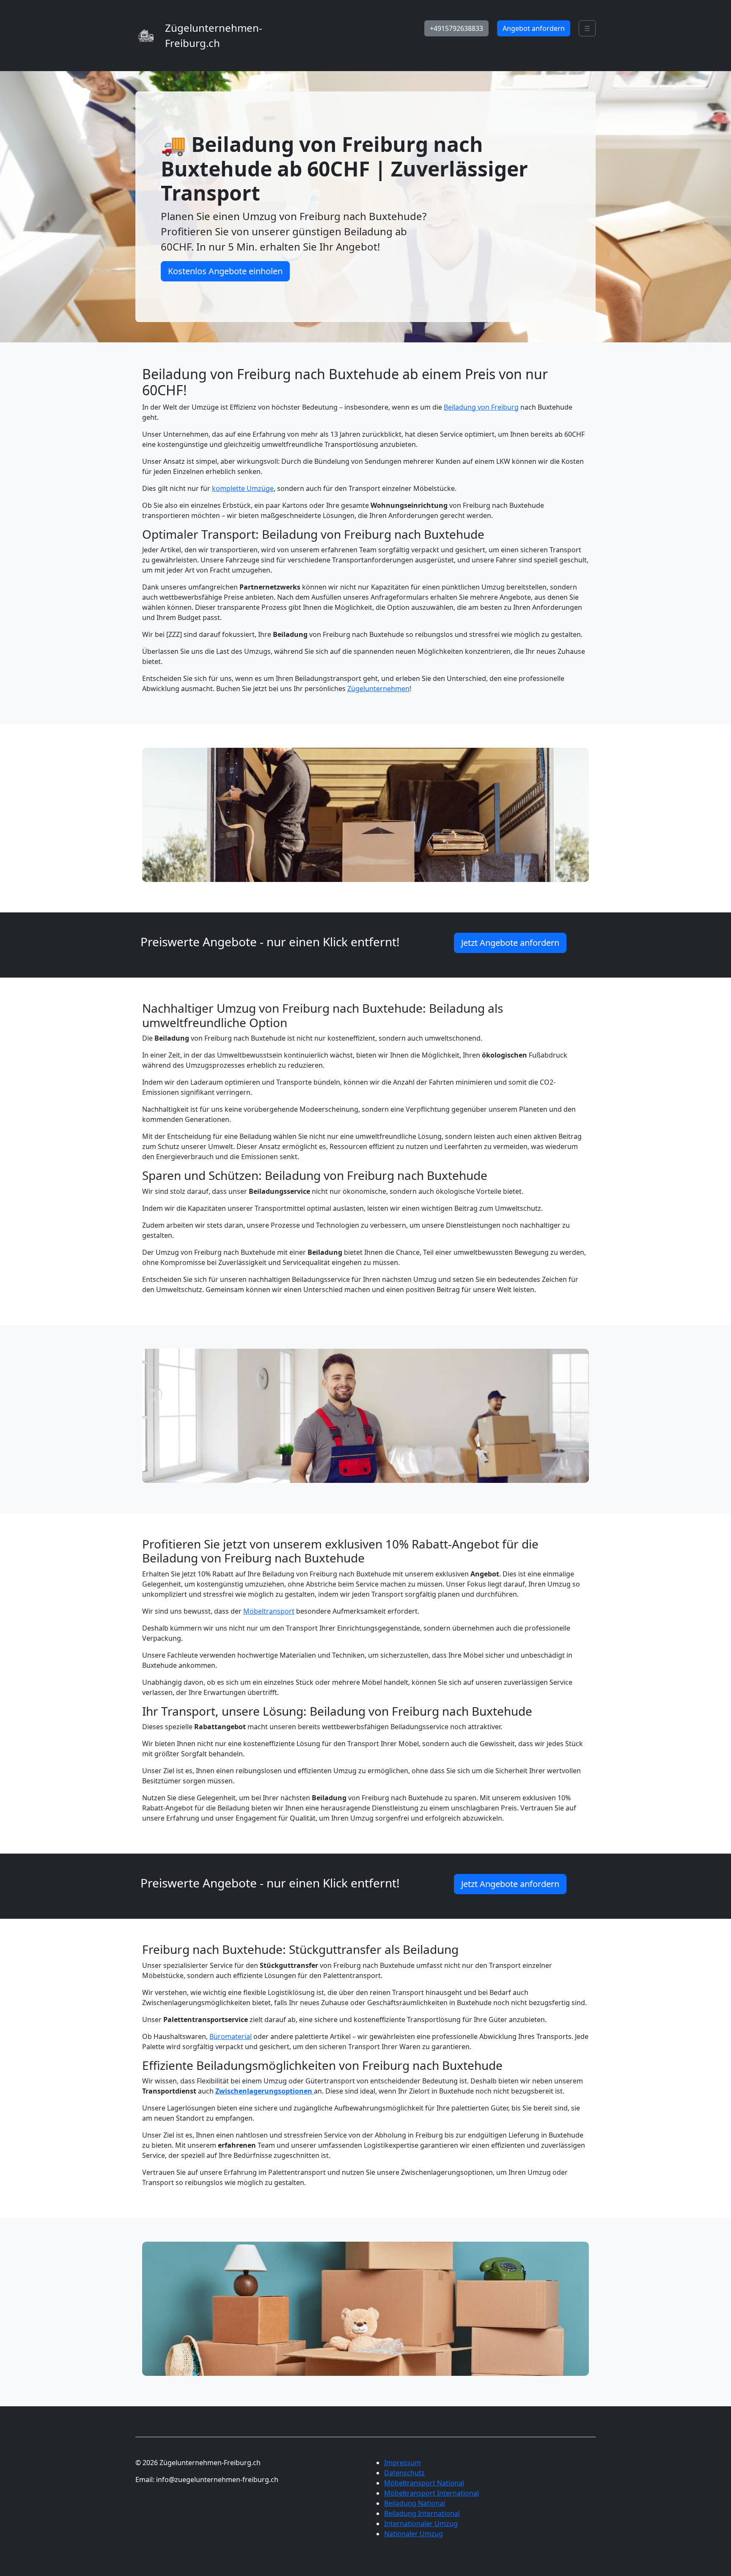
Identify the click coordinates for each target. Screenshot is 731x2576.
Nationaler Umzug (413, 2533)
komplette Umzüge (243, 488)
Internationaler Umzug (421, 2523)
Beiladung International (422, 2513)
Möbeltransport (268, 1611)
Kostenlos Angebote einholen (225, 271)
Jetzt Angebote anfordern (510, 942)
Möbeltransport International (431, 2493)
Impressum (402, 2462)
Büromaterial (230, 2036)
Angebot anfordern (534, 28)
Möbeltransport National (424, 2483)
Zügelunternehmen (378, 688)
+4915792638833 (456, 28)
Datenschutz (404, 2472)
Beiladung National (414, 2503)
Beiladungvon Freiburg (481, 407)
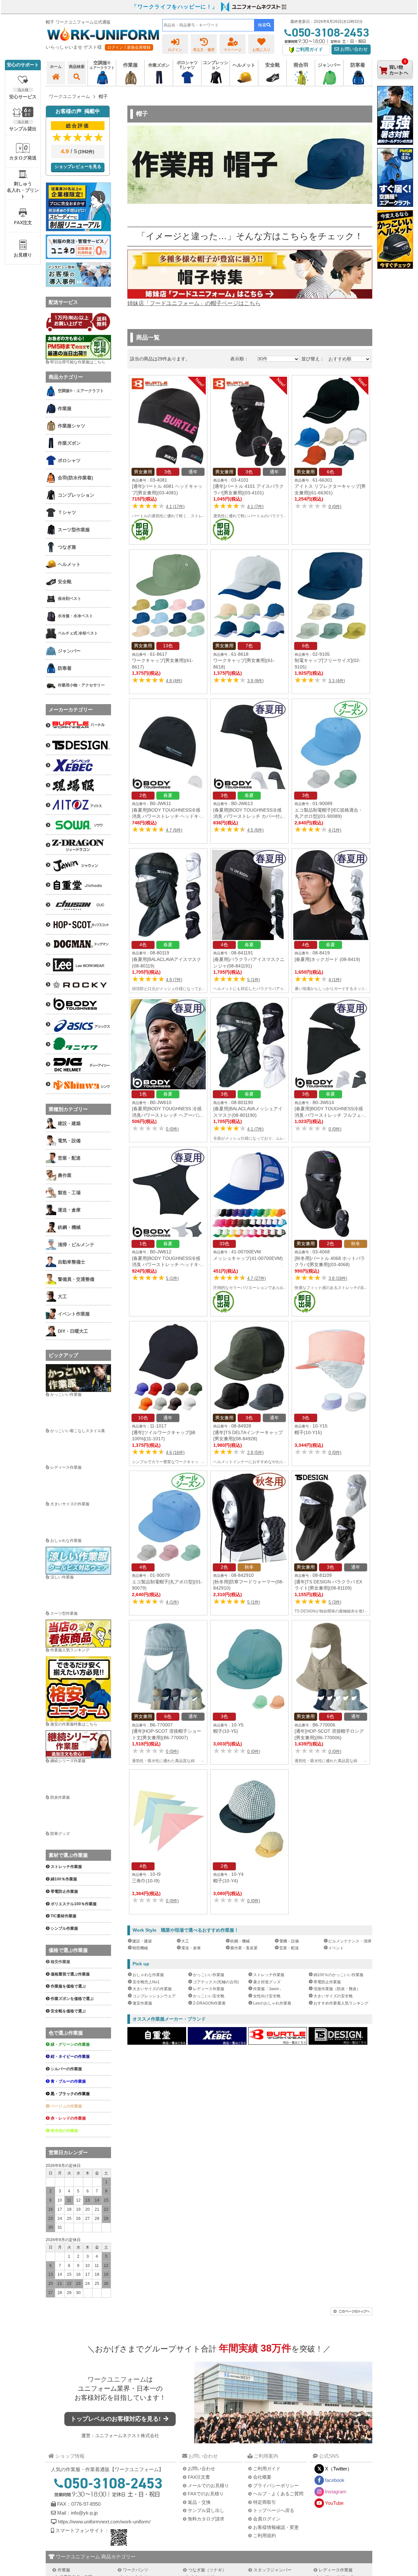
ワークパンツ (135, 2570)
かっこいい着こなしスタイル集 (77, 1430)
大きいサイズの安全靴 (333, 1996)
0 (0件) (335, 506)
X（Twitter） (338, 2468)
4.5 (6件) (255, 830)
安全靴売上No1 (146, 1982)
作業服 (63, 2570)
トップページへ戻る (273, 2510)
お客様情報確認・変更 (276, 2527)
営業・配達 (289, 1948)
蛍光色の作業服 (64, 2130)
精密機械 (140, 1948)
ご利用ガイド (267, 2468)
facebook (335, 2480)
***
> EXERCISE PROMPT:
Return every line of the records exactly as given, pictures excluded.

> FINAL ANSWER:
Identify the click coordinates for each target. Screenshot is 731x2576.
Nationaler Umzug (413, 2533)
komplette Umzüge (243, 488)
Internationaler Umzug (421, 2523)
Beiladung International (422, 2513)
Möbeltransport (268, 1611)
Kostenlos Angebote einholen (225, 271)
Jetzt Angebote anfordern (510, 942)
Möbeltransport International (431, 2493)
Impressum (402, 2462)
Büromaterial (230, 2036)
Angebot anfordern (534, 28)
Möbeltransport National (424, 2483)
Zügelunternehmen (378, 688)
+4915792638833 (456, 28)
Datenschutz (404, 2472)
Beiladung National (414, 2503)
Beiladungvon Freiburg (481, 407)
ワークパンツ (135, 2570)
かっこいい着こなしスタイル集 (77, 1430)
大きいサイズの安全靴 (333, 1996)
0 (0件) (335, 506)
X（Twitter） (338, 2468)
4.5 (6件) (255, 830)
安全靴売上No1 (146, 1982)
作業服 (63, 2570)
トップページへ戻る (273, 2510)
お客様情報確認・変更 (276, 2527)
営業・配達 (289, 1948)
蛍光色の作業服 (64, 2130)
精密機械 (140, 1948)
ご利用ガイド (267, 2468)
facebook (335, 2480)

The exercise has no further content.